This was at the end of the third day, an hour before his death. Just then the little schoolboy quietly stole into his father’s room and went up to his bed. The dying man went on howling desperately and thrashing his arms about. His hand landed on the boy’s head. The boy seized it, pressed it to his lips, and wept.

Just then Ivan Ilyich fell through, saw light, and it was revealed to him that his life had not been what it ought, but that it could still be rectified. He asked himself what was “right,” and grew still, listening. Here he felt that someone was kissing his hand. He opened his eyes and looked at his son. He felt sorry for him. His wife came over to him. He looked at her. She was gazing at him with a despairing expression, openmouthed, and with unwiped tears on her nose and cheek. He felt sorry for her.

“Yes, I’m tormenting them,” he thought. “They’re sorry, but it will be better for them when I die.” He wanted to say that, but was unable to bring it out. “Anyhow, why speak, I must act,” he thought. He indicated his son to his wife with his eyes and said:

“Take him away … sorry … for you, too …” He also wanted to say “Forgive,” but said “Forgo,” and, no longer able to correct himself, waved his hand, knowing that the one who had to would understand.

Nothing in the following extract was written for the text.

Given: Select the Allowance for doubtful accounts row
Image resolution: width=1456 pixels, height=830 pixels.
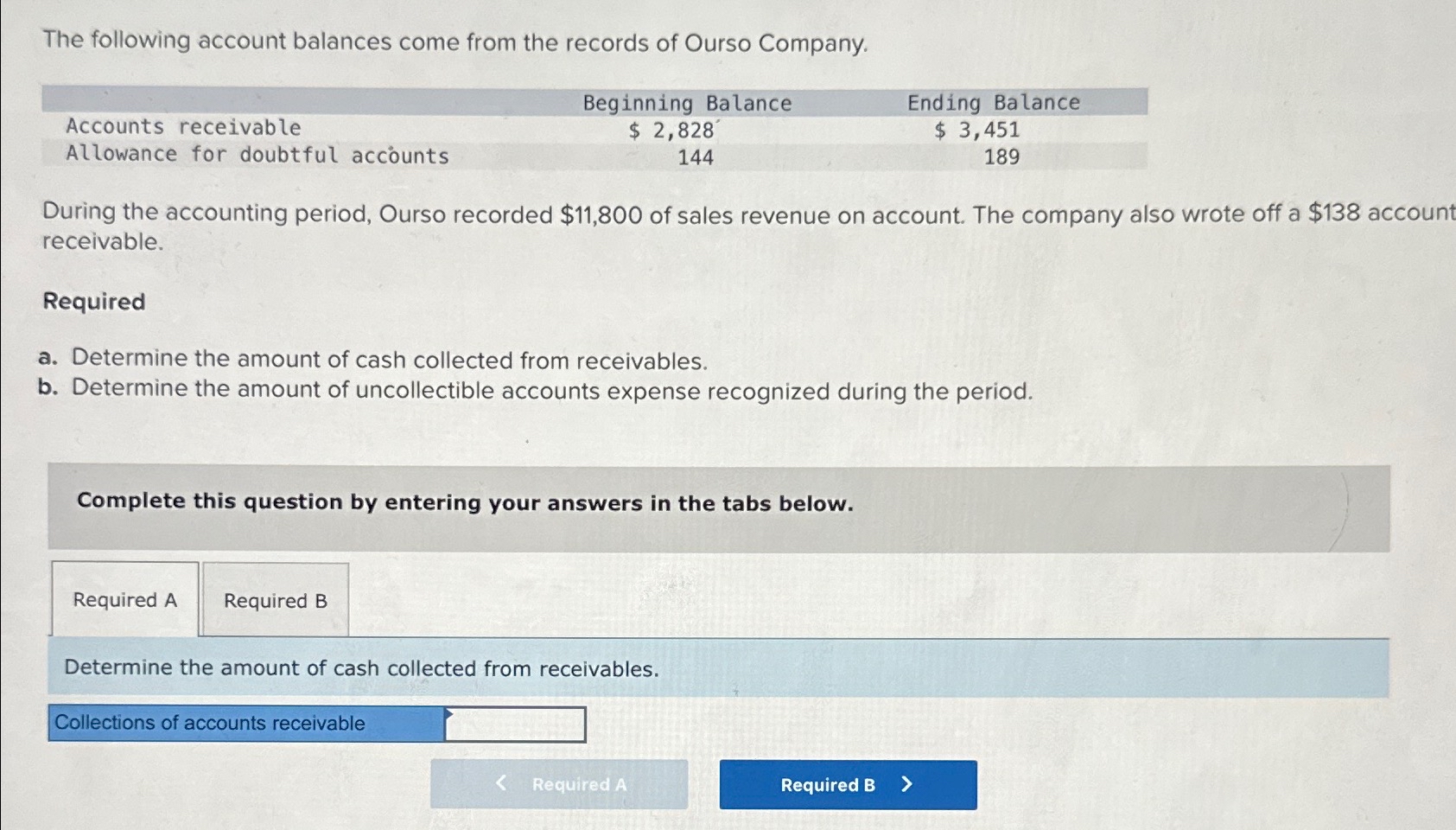Looking at the screenshot, I should coord(256,155).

And suddenly it became clear to him that what was tormenting him and would not be resolved was suddenly all resolved at once, on two sides, on ten sides, on all sides. He was sorry for them, he had to act so that it was not painful for them. To deliver them and deliver himself from these sufferings. “How good and how simple,” he thought. “And the pain?” he asked himself. “What’s become of it? Where are you, pain?”

He became attentive.

“Yes, there it is. Well, then, let there be pain.

“And death? Where is it?”

He sought his old habitual fear of death and could not find it. Where was it? What death? There was no more fear because there was no more death.

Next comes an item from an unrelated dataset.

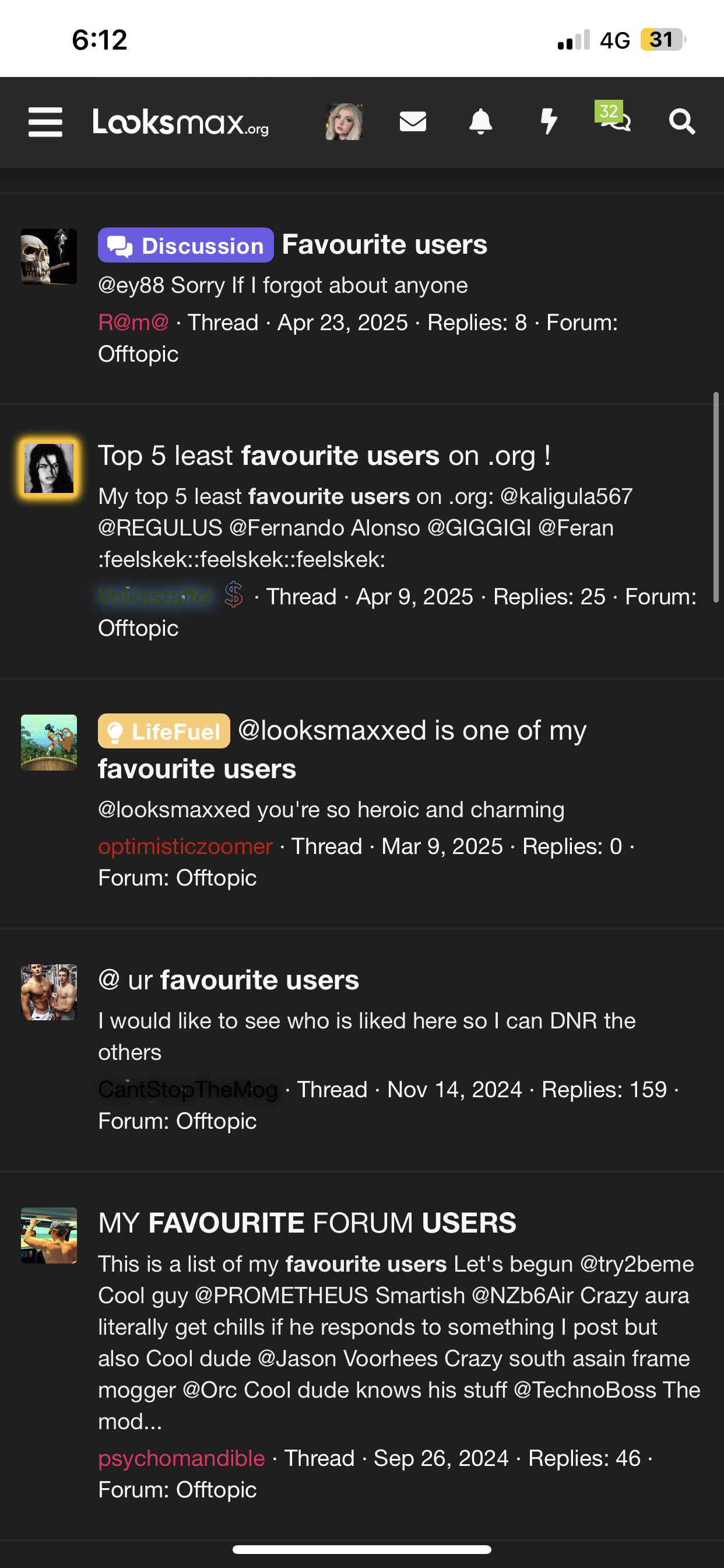724x1568 pixels.
Task: Tap the Looksmax.org logo
Action: coord(181,122)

Instead of death there was light.

“So that’s it!” he suddenly said aloud. “What joy!”

For him all this happened in an instant and the significance of that instant never changed. For those present, his agony went on for two more hours. Something gurgled in his chest; his emaciated body kept twitching. Then the gurgling and wheezing gradually subsided.

“It’s finished!” someone said over him.

He heard those words and repeated them in his soul. “Death is finished,” he said to himself. “It is no more.”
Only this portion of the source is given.